ASSIGNED TASK >> Set down exactly, from the records below, the line with "Where should I click to: Collapse" through the line with "The image size is (452, 423).", and nothing else.
·····
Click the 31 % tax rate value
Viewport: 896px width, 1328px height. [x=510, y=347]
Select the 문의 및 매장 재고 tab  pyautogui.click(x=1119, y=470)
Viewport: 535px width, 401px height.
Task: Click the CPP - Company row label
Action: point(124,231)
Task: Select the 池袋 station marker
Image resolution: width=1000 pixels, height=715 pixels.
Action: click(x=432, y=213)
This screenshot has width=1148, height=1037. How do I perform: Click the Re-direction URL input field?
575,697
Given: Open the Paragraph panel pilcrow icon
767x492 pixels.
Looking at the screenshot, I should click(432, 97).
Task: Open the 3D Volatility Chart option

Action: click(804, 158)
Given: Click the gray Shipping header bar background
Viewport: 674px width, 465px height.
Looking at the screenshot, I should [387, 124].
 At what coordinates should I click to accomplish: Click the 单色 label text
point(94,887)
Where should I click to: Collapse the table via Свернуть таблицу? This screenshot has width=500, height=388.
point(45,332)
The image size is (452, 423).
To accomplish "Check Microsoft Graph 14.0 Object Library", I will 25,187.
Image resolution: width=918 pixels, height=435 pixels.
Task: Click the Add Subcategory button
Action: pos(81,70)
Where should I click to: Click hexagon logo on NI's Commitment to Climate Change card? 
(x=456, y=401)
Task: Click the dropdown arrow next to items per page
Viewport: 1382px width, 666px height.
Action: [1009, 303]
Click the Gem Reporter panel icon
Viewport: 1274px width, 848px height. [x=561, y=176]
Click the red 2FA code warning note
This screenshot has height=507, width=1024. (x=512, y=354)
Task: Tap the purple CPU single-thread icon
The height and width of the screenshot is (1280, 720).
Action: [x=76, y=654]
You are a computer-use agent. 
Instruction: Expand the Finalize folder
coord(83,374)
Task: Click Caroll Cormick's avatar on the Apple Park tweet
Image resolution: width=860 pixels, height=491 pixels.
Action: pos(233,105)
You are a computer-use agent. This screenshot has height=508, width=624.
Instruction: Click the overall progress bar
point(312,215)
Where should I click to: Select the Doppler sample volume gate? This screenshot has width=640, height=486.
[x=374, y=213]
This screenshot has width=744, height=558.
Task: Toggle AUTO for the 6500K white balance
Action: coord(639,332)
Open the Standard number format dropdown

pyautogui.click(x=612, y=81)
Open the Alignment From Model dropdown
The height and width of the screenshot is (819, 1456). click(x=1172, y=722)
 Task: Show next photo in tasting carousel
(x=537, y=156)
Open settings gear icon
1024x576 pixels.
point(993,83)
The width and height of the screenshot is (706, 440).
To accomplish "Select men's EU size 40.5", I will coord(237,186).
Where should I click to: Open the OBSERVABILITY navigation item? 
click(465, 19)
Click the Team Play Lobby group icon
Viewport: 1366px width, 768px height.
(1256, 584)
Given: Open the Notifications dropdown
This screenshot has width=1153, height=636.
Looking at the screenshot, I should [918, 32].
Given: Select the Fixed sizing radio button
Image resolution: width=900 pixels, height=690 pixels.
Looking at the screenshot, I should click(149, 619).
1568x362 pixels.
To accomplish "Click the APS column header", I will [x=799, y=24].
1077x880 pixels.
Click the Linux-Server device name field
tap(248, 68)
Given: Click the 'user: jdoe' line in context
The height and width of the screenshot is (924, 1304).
·····
WORKED SOLUTION >>
Where should I click to: Collapse the table via Свернуть таблицу? This screenshot has width=500, height=388.
point(45,332)
The image size is (452, 423).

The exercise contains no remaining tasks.